## Assignment
When the word "Perse" shows up in a line of the data below, copy that whole line.

## Data supplied
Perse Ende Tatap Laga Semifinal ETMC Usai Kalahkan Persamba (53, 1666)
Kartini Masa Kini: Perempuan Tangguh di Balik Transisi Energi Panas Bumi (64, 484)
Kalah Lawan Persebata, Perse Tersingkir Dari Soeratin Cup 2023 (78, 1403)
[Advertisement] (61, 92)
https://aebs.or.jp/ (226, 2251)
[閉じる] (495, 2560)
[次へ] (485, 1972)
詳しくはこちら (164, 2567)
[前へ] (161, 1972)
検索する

## Result
Perse Ende Tatap Laga Semifinal ETMC Usai Kalahkan Persamba (53, 1666)
Kalah Lawan Persebata, Perse Tersingkir Dari Soeratin Cup 2023 (78, 1403)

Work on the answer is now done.